Re: Escaping characters in CSS2 from Bert Bos on 1999-03-12 (www-style@w3.org from March 1999)

From: Bert Bos <Bert.Bos@sophia.inria.fr>
Date: Fri, 12 Mar 1999 14:20:36 +0100 (MET)
To: "L. David Baron" <dbaron@fas.harvard.edu>
Cc: www-style@w3.org
Message-ID: <14056.61879.110307.460526@www43.inria.fr>

L. David Baron writes:
 > In the general CSS tokenization rules [1] in CSS2, an escape is written
 > as "{unicode}|\\[ -~\200-\4177777]" (where unicode is "\\[0-9a-f]{1,6}[
 > \n\r\t\f]?").  However, in the text [2], it says that
 > 
 >   Any character (except a hexadecimal digit) can be escaped with a
 >   backslash to remove its special meaning.
 > 
 > This makes me think that the definition of escape should instead be:
 > 
 >   {unicode}|\\[ -/:-@G-`g-~\200-\417777]
 > 
 > which does not allow hexadecimal digits [0-9a-zA-Z] to be escaped.  The
 > same exact thing occurs in Appendix D.2 [3].
 > 
 > However, I don't know much about flex notation, so perhaps the first
 > things that can match will (or something like that).  Is that true
 > (in which case this isn't a problem)?  It might be clearer the above
 > way anyway.

You are right, the notation relies on a (F)lex feature: longest match
wins.

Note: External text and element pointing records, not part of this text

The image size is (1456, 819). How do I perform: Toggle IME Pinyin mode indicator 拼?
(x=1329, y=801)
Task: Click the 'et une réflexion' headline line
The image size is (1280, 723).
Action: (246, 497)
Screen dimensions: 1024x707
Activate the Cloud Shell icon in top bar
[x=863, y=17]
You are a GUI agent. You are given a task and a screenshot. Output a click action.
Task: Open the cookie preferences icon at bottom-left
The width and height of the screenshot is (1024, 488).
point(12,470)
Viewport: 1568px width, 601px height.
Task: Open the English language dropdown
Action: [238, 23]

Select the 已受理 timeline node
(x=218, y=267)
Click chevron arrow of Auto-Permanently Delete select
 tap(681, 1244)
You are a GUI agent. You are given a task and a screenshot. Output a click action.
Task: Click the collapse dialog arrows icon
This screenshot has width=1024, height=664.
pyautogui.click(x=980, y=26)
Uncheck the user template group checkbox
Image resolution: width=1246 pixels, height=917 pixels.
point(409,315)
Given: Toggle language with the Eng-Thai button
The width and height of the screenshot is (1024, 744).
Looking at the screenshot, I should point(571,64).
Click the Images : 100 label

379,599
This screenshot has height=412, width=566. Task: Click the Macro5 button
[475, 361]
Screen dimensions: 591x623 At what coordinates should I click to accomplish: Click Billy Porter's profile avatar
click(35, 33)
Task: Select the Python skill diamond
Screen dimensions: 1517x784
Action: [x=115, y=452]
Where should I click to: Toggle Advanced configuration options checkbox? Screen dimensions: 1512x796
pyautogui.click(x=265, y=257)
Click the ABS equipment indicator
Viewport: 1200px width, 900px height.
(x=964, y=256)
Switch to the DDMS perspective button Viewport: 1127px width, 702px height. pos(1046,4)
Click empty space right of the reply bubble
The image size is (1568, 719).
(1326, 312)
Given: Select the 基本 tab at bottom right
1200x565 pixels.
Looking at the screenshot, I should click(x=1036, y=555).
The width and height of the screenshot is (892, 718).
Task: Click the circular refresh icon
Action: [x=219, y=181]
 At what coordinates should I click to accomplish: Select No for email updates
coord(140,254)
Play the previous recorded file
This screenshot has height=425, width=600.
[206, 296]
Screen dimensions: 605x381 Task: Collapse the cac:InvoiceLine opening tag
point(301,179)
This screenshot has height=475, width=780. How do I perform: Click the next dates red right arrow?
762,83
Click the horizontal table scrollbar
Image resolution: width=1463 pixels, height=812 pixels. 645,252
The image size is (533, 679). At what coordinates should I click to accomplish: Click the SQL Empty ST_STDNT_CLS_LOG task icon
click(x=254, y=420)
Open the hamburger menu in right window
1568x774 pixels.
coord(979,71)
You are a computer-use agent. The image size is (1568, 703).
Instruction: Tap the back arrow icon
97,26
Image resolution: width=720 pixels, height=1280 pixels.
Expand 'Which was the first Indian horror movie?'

Your version is indeed more explicit.

 > 
 > David Baron
 > 
 > [1] http://www.w3.org/TR/REC-CSS2/syndata.html#tokenization
 > [2] http://www.w3.org/TR/REC-CSS2/syndata.html#q4
 > [3] http://www.w3.org/TR/REC-CSS2/grammar.html#q2
 > 

-- 
  Bert Bos                                ( W 3 C ) http://www.w3.org/
  http://www.w3.org/people/bos/                              W3C/INRIA
  bert@w3.org                             2004 Rt des Lucioles / BP 93
  +33 (0)4 92 38 76 92            06902 Sophia Antipolis Cedex, France

Received on Friday, 12 March 1999 08:20:48 UTC